Text provided:

Indeed, the United Nations believes that solidarity with people affected by poverty and an absence of human rights is vital, he said adding that, based on equality, inclusion and social justice, solidarity implies a mutual obligation across the global community.

 

“As we map our future development path, we must be firm in our commitment to champion solidarity and shared responsibility as part of the sustainable development agenda. These are fundamental values that must be upheld,” affirmed the UN chief.

 

Only through collective action could the world tackle such far reaching issues as poverty and growing inequality, climate change, chronic poverty and major health challenges, such as the Ebola outbreak in West Africa.

 

“On International Human Solidarity Day, I call for a renewed commitment to collective action. Let us act together as one to end poverty, achieve shared prosperity and peace, protect the planet and foster a life of dignity for all,” said Ban, echoing a call he made just two weeks ago when he introduced and advance version of his so-called “synthesis report,” which will guide negotiations for the new global agenda.

 

In an informal briefing to the General Assembly, the UN chief on 4 December presented his report, The Road to Dignity by 2030: Ending Poverty, Transforming All Lives and Protecting the Planet, which aims to support States’ discussions going forward, taking stock of the negotiations on the post-2015 agenda and reviewing lessons from pursuit of the MDGs.

Required tasks:
a: Reproduce the passage on International Human Solidarity Day from "Indeed, the United" up to and including "in West Africa.".
b: In the passage on International Human Solidarity Day, on what date did the UN chief present his report to the General Assembly?
The records come from a separate, unrelated source.

Data listing:
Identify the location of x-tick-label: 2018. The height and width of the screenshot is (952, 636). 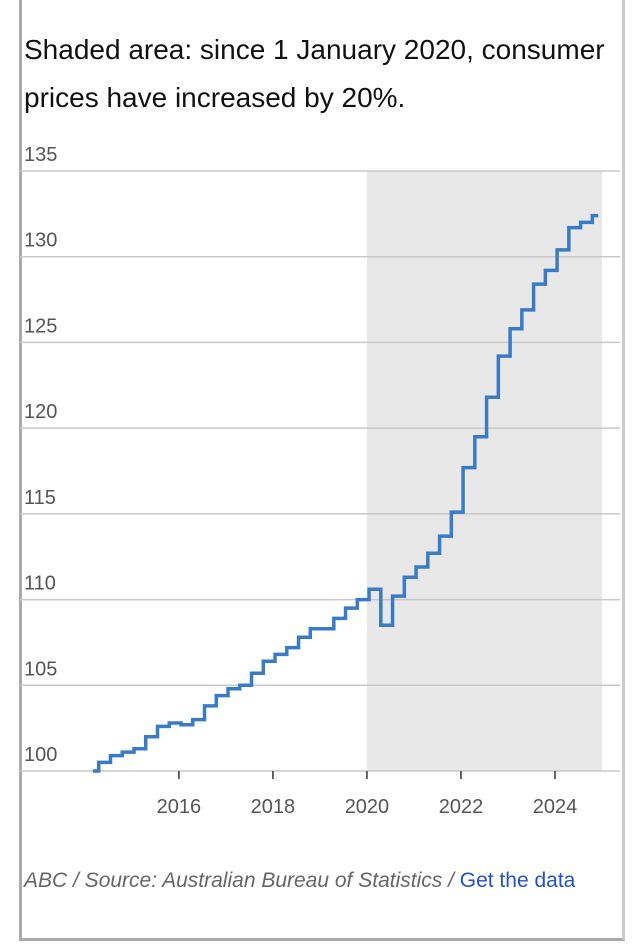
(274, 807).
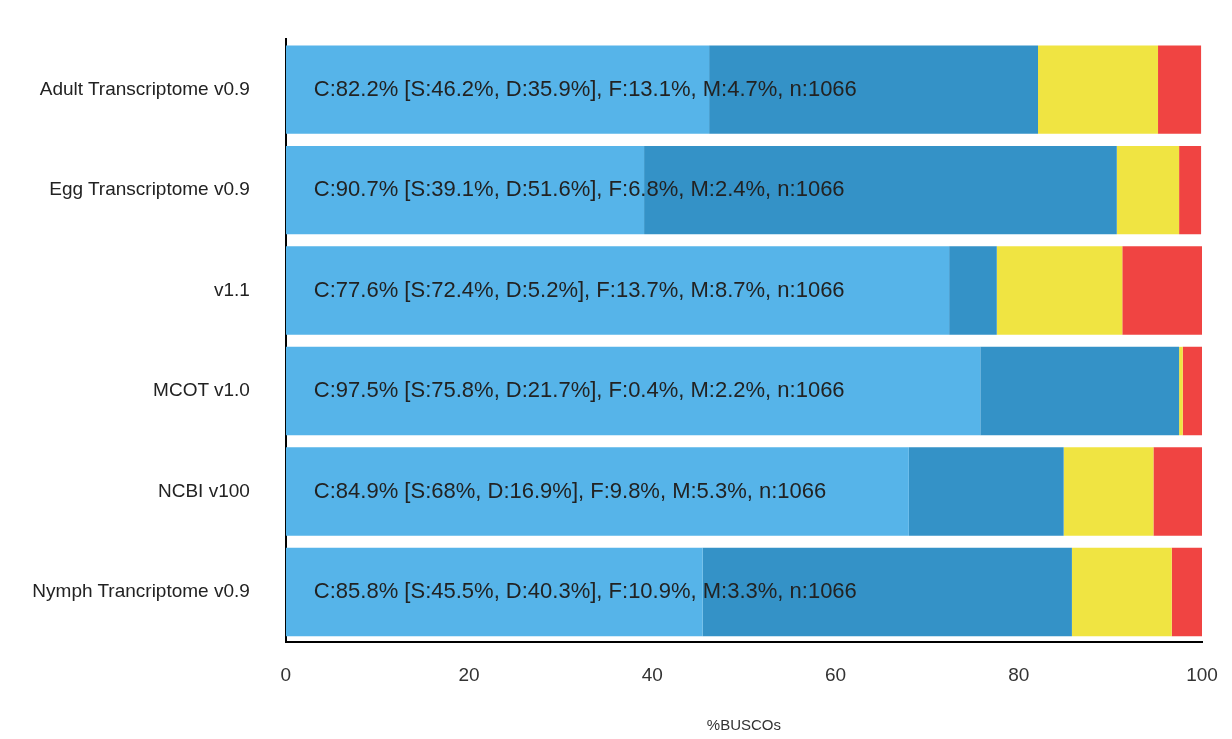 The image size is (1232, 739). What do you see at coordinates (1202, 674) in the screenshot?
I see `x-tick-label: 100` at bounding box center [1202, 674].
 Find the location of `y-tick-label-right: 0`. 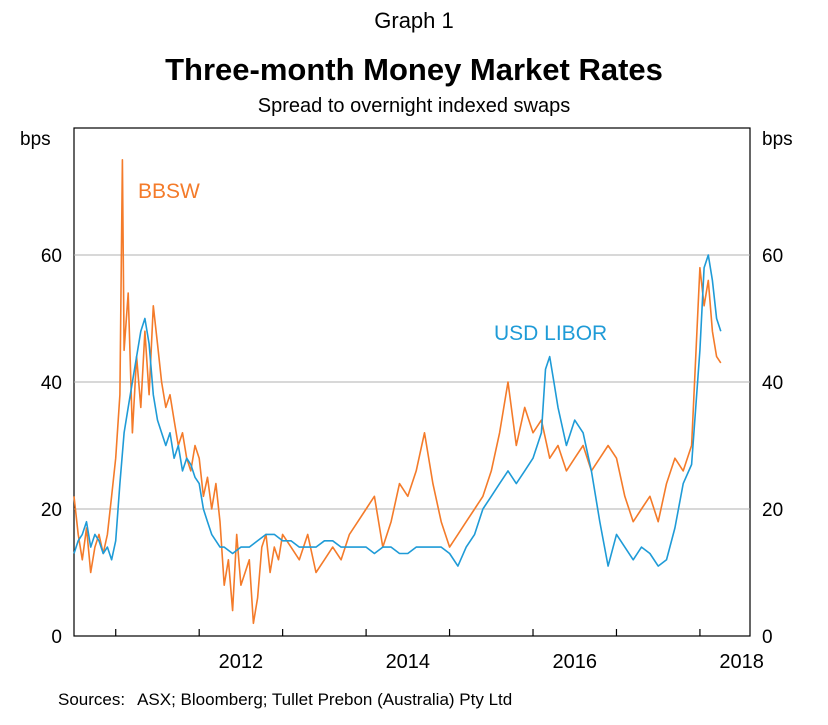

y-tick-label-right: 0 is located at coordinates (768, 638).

Per-task answers:
a:
Indeed, the United Nations believes that solidarity with people affected by poverty and an absence of human rights is vital, he said adding that, based on equality, inclusion and social justice, solidarity implies a mutual obligation across the global community.

 

“As we map our future development path, we must be firm in our commitment to champion solidarity and shared responsibility as part of the sustainable development agenda. These are fundamental values that must be upheld,” affirmed the UN chief.

 

Only through collective action could the world tackle such far reaching issues as poverty and growing inequality, climate change, chronic poverty and major health challenges, such as the Ebola outbreak in West Africa.

b: 4 December